:: Work task ::
Your task is to retype, exactly, the line containing "Image resolution: width=757" and every later line through the end of the listing, with pictures omitted.

:: The records ::
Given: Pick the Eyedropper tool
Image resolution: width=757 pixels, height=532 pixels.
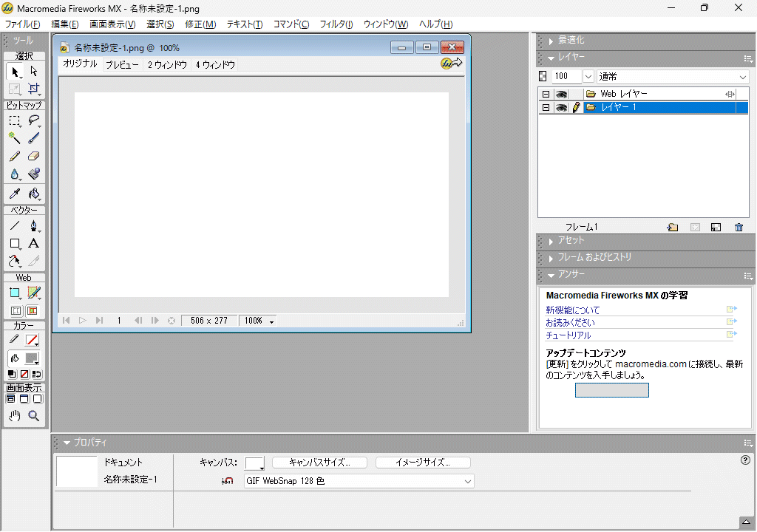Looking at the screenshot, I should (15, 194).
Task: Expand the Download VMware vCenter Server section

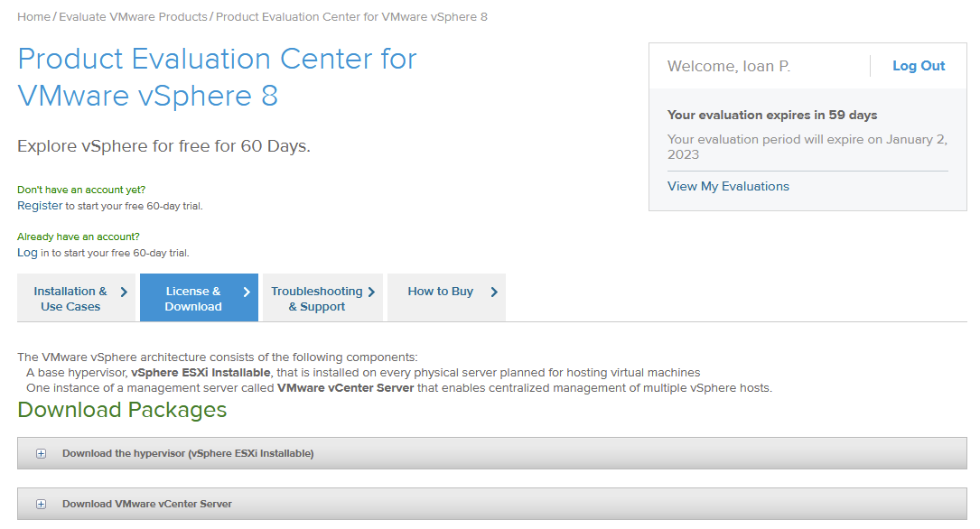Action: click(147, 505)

:: Task answer ::
Image resolution: width=757 pixels, height=532 pixels.
Looking at the screenshot, I should (15, 194).
Task: Expand the Download VMware vCenter Server section

Action: click(147, 505)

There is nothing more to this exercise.